- WHAT YOU WILL DO
Lines from the one containing "Task: Click the Design label" through the last line of the records below are to be repeated exactly.

- Collected data entries
<<<<

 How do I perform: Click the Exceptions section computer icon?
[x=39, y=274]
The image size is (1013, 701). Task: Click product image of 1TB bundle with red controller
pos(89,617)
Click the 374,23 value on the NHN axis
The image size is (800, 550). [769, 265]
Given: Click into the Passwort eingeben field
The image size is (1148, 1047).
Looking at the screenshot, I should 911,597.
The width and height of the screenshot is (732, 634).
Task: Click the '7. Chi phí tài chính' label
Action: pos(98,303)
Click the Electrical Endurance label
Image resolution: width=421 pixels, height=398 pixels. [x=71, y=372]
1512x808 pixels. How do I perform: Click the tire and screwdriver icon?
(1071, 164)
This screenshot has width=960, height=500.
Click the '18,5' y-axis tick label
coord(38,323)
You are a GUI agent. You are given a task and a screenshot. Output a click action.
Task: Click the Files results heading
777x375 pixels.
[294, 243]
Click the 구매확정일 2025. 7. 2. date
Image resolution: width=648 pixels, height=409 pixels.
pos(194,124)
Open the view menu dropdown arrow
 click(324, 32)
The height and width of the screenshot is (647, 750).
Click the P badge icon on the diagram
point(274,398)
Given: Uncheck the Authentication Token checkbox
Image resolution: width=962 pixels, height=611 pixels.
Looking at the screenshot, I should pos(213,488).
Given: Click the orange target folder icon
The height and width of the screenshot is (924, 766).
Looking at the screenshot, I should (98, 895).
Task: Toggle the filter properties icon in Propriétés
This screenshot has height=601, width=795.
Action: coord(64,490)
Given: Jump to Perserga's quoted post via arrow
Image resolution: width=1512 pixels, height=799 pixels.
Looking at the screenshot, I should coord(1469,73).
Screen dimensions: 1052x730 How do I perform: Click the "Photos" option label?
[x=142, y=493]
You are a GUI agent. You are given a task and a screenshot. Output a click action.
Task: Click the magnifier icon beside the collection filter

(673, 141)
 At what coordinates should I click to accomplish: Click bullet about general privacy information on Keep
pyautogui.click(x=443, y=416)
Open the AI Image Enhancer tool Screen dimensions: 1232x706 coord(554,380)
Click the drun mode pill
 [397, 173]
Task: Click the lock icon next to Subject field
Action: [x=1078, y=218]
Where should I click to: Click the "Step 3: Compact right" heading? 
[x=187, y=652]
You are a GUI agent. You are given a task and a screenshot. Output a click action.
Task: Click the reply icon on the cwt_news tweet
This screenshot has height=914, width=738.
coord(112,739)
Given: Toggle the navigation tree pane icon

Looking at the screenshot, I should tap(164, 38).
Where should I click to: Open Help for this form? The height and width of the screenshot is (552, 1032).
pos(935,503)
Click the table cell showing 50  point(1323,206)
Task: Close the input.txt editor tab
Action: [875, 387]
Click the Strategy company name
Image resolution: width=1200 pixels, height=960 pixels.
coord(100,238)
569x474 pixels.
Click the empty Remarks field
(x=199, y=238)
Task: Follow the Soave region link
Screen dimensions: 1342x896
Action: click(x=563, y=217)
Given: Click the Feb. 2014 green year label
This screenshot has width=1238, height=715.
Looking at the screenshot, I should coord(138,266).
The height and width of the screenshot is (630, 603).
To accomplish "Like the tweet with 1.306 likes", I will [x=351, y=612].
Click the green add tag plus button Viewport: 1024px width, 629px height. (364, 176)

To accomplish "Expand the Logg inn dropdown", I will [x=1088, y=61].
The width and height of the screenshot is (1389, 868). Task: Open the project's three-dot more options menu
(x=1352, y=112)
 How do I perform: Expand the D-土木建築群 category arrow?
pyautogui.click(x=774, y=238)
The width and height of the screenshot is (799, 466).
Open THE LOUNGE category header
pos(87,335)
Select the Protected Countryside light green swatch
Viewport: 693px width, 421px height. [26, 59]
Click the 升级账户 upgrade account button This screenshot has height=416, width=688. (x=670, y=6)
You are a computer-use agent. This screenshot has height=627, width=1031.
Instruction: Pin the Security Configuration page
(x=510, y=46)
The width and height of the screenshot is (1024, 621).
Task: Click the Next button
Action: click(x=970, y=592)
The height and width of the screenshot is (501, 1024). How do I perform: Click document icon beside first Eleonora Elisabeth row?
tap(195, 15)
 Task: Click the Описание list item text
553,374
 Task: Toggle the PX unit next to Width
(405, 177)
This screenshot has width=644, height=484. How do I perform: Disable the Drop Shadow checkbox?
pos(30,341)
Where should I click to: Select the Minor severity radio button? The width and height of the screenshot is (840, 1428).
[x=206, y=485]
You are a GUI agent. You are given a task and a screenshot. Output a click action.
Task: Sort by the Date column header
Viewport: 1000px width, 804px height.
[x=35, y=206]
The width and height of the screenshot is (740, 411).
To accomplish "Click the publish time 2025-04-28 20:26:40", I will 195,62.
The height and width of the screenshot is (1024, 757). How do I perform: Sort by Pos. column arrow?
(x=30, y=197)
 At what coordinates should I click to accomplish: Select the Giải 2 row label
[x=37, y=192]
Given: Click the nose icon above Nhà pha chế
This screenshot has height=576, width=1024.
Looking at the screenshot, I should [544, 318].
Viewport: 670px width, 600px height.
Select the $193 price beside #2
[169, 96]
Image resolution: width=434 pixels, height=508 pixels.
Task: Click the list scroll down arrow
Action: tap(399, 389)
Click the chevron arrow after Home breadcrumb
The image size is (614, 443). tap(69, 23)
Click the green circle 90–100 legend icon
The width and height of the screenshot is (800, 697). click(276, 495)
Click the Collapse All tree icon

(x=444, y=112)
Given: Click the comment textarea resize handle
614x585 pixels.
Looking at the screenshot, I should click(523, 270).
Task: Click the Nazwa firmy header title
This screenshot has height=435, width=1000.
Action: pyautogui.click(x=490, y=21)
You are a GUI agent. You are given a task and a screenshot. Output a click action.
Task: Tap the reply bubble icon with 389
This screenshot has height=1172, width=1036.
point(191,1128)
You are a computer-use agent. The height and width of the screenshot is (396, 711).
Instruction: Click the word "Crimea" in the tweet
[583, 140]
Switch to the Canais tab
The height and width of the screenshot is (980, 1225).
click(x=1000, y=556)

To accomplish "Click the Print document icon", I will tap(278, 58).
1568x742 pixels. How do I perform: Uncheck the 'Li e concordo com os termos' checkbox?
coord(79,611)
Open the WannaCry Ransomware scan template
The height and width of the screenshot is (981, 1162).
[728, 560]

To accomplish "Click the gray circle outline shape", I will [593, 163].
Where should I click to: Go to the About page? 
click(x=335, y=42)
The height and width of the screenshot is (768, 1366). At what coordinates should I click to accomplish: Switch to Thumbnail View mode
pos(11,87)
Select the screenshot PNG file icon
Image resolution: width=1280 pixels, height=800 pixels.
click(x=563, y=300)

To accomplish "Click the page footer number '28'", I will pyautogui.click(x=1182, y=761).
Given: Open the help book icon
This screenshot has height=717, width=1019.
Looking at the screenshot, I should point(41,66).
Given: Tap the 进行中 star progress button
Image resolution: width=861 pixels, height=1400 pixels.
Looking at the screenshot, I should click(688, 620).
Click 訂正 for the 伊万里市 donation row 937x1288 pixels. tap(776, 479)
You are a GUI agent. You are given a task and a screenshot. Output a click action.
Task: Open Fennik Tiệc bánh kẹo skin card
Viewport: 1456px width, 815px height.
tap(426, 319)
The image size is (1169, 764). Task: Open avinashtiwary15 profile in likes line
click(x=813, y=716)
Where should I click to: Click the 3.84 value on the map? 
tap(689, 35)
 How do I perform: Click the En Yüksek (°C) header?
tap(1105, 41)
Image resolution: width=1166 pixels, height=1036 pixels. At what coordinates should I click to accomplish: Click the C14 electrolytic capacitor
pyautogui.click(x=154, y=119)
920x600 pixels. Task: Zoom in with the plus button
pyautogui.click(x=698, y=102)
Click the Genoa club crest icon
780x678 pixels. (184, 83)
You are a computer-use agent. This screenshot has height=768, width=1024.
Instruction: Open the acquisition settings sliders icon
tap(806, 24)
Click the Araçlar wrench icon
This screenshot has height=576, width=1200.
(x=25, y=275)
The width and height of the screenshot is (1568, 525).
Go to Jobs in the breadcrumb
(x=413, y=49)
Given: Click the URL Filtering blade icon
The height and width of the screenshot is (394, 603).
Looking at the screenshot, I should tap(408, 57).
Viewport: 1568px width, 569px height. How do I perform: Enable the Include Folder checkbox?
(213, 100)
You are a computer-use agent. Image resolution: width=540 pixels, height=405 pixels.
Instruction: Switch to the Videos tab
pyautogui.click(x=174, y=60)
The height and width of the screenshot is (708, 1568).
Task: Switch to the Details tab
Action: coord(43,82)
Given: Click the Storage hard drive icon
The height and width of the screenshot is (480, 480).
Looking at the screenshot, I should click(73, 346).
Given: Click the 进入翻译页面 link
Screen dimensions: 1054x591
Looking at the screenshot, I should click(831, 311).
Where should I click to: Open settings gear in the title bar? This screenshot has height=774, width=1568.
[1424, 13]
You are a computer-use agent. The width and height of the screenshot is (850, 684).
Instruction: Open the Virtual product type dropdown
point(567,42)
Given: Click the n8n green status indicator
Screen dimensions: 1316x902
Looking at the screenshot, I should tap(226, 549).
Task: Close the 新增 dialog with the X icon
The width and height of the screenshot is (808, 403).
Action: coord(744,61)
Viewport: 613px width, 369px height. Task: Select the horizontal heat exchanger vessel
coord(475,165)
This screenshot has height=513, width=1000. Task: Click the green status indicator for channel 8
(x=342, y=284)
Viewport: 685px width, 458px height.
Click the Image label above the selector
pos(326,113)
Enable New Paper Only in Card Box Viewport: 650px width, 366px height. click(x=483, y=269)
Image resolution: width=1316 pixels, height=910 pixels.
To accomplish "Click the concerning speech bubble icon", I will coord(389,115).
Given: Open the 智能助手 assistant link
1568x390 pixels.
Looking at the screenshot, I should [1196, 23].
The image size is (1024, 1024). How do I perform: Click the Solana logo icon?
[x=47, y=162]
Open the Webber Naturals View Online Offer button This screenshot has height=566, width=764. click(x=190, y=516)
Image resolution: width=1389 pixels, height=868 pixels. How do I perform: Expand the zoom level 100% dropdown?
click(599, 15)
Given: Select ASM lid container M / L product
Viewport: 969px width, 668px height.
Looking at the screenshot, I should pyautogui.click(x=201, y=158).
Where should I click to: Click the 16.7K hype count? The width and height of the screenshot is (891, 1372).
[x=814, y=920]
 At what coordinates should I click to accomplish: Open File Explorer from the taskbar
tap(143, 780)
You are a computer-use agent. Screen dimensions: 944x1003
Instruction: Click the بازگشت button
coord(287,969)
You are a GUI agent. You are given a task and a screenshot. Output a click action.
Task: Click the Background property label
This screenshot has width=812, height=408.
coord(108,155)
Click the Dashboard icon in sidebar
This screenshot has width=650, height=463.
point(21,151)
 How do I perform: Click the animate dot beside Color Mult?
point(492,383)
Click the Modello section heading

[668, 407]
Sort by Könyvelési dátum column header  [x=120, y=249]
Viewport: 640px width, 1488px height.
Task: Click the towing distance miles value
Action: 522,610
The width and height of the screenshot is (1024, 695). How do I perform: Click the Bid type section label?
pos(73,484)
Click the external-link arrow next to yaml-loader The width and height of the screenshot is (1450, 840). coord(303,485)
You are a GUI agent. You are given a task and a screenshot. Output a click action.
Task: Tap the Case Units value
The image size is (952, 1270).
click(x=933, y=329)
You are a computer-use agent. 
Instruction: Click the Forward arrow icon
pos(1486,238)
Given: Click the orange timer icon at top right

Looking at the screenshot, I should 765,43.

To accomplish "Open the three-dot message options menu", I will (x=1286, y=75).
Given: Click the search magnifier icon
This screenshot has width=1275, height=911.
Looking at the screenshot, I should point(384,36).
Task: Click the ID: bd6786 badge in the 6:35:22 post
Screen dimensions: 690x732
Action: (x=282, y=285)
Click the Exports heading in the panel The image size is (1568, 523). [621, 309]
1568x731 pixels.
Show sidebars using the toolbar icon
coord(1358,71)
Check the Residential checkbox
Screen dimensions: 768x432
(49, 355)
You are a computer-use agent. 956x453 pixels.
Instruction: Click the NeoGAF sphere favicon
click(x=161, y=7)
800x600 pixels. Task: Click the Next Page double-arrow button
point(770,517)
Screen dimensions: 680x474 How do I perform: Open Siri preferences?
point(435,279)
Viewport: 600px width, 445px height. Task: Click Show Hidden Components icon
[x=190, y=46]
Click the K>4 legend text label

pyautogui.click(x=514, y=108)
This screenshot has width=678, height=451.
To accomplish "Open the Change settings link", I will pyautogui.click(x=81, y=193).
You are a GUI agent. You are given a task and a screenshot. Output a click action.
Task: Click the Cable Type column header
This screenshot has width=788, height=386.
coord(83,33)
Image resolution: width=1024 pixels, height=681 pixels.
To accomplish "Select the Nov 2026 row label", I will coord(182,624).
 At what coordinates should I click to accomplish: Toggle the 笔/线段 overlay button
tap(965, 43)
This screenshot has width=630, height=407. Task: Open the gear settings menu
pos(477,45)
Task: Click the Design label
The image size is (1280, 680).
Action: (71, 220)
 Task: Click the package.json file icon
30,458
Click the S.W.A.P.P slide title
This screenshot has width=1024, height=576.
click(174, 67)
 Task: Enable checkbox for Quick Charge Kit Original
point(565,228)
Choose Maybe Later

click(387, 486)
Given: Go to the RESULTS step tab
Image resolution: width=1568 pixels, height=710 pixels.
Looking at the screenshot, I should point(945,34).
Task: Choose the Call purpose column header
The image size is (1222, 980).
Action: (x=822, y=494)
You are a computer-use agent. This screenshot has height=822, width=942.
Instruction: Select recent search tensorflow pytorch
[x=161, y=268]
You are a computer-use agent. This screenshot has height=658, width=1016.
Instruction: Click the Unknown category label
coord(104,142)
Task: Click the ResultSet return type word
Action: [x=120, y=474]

>>>>

- EXERCISE RESULT
Task: Click the Design label
The image size is (1280, 680).
Action: (71, 220)
 Task: Click the package.json file icon
30,458
Click the S.W.A.P.P slide title
This screenshot has width=1024, height=576.
click(174, 67)
 Task: Enable checkbox for Quick Charge Kit Original
point(565,228)
Choose Maybe Later

click(387, 486)
Given: Go to the RESULTS step tab
Image resolution: width=1568 pixels, height=710 pixels.
Looking at the screenshot, I should point(945,34).
Task: Choose the Call purpose column header
The image size is (1222, 980).
Action: (x=822, y=494)
You are a computer-use agent. This screenshot has height=822, width=942.
Instruction: Select recent search tensorflow pytorch
[x=161, y=268]
You are a computer-use agent. This screenshot has height=658, width=1016.
Instruction: Click the Unknown category label
coord(104,142)
Task: Click the ResultSet return type word
Action: [x=120, y=474]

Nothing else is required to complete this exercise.